PROBLEM DESCRIPTION – The reply to the records below should contain exactly the lines from the line with "Expand the Výkazy" through the line with "View floor plan of the 76.1 м2 apartment", and nothing besides.

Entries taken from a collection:

********************

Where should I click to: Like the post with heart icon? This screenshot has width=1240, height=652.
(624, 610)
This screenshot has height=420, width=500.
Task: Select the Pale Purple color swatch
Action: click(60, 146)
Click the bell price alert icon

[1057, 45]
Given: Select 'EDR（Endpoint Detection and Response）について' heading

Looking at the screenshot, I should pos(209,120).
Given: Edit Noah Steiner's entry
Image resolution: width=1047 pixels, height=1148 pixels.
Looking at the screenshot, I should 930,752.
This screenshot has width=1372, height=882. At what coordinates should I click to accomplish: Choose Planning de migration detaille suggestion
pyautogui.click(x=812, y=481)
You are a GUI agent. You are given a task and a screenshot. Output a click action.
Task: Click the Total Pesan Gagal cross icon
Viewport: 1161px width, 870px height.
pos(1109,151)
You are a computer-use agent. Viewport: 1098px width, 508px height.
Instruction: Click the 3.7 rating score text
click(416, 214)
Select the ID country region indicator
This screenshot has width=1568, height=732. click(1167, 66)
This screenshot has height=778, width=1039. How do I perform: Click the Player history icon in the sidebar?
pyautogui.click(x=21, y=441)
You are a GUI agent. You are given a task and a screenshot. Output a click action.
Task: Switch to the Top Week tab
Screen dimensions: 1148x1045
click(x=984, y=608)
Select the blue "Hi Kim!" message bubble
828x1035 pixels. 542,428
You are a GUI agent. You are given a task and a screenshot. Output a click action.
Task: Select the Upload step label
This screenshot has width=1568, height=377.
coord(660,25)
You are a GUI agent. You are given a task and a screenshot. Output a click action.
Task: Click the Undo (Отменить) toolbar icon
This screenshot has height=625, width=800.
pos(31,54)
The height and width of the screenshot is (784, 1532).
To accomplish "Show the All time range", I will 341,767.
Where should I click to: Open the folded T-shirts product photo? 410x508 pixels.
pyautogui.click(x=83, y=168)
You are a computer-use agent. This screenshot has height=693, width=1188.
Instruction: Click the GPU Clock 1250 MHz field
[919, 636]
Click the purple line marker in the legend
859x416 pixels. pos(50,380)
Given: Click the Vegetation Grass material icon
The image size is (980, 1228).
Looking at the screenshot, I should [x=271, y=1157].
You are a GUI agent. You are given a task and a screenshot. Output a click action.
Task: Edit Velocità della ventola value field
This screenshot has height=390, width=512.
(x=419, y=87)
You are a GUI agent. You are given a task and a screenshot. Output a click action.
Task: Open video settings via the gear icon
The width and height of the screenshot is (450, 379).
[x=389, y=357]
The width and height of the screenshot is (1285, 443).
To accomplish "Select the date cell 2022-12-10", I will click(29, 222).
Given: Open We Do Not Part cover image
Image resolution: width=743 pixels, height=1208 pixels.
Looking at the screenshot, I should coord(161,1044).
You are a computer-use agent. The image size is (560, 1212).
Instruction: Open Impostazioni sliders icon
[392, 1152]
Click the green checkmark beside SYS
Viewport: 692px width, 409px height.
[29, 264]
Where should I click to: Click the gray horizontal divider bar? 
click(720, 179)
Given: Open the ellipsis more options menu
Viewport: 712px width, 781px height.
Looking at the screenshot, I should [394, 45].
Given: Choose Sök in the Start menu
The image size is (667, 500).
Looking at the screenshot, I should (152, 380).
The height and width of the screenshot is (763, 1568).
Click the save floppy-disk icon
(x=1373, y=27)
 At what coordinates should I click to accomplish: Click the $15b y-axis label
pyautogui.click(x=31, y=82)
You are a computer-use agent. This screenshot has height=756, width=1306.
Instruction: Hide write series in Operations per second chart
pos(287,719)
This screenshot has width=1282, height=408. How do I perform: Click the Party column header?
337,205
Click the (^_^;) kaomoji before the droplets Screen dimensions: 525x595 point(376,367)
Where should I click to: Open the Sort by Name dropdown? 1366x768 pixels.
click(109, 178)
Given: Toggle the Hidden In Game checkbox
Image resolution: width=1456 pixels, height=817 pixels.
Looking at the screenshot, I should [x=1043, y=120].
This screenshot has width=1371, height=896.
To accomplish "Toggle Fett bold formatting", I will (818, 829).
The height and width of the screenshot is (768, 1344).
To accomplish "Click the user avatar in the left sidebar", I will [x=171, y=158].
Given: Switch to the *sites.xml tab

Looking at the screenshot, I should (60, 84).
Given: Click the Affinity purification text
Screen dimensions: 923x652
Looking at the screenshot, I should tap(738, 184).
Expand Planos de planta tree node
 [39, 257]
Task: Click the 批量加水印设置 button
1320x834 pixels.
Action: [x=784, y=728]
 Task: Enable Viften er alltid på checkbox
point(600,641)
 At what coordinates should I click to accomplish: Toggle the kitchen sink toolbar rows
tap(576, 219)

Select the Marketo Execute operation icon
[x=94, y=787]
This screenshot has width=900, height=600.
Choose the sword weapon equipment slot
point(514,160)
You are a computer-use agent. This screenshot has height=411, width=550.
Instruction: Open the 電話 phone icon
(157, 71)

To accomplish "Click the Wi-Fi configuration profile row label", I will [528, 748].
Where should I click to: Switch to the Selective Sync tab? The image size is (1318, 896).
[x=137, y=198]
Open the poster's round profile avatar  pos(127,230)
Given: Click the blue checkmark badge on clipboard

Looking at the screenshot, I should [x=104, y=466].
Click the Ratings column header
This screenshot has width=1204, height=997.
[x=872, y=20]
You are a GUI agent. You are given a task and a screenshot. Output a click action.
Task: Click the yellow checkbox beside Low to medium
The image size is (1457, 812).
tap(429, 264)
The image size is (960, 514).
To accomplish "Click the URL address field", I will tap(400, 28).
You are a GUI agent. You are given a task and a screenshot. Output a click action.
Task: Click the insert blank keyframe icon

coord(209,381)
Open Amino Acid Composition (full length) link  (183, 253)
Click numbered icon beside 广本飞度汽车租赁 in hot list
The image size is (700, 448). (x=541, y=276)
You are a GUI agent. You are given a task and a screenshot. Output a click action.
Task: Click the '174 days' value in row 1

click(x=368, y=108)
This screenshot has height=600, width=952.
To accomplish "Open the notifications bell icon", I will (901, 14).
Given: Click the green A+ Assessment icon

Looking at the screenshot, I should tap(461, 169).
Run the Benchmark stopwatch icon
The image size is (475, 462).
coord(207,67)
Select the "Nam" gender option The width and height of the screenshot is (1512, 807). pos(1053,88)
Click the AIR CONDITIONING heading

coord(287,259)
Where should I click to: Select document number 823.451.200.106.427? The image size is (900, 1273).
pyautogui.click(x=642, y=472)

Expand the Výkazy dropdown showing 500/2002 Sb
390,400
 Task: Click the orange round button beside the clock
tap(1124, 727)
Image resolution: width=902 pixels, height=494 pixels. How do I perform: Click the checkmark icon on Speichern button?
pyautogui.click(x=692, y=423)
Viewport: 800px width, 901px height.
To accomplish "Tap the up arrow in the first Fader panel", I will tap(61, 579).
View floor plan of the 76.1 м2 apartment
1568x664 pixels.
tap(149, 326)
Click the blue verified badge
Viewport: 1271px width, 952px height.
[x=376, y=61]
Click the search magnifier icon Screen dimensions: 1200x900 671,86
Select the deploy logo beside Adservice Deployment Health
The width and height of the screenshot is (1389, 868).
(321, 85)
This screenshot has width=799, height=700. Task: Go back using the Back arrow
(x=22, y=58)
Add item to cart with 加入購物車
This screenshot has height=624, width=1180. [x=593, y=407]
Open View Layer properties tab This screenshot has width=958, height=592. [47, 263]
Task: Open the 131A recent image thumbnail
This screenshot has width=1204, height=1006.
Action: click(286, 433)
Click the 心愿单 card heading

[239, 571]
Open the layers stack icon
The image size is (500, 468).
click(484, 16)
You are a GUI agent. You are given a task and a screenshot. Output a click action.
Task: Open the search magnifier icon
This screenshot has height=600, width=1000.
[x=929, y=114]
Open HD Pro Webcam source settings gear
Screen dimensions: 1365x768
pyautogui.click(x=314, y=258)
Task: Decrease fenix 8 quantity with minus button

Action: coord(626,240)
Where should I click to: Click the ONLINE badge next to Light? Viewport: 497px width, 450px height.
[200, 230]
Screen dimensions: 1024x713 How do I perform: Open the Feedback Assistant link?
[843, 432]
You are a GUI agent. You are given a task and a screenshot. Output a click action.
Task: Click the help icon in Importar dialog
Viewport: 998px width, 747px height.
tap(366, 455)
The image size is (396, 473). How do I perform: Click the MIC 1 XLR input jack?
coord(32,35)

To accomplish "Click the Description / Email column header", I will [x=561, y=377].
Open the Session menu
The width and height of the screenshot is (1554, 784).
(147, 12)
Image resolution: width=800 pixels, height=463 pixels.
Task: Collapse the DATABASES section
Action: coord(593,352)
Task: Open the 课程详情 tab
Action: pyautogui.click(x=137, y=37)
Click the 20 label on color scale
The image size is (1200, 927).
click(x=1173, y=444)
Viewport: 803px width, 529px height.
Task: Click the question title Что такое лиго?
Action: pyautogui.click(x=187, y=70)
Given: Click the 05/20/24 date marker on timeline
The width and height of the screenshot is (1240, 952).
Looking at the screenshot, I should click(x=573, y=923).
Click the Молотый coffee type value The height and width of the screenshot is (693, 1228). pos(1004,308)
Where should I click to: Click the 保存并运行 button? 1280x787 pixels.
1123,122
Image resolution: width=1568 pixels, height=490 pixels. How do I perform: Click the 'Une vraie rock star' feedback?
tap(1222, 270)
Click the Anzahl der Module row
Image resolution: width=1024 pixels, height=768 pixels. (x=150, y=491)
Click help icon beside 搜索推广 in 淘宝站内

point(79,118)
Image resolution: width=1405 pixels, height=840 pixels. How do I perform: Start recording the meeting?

********************

EXERCISE ANSWER –
Expand the Výkazy dropdown showing 500/2002 Sb
390,400
 Task: Click the orange round button beside the clock
tap(1124, 727)
Image resolution: width=902 pixels, height=494 pixels. How do I perform: Click the checkmark icon on Speichern button?
pyautogui.click(x=692, y=423)
Viewport: 800px width, 901px height.
To accomplish "Tap the up arrow in the first Fader panel", I will tap(61, 579).
View floor plan of the 76.1 м2 apartment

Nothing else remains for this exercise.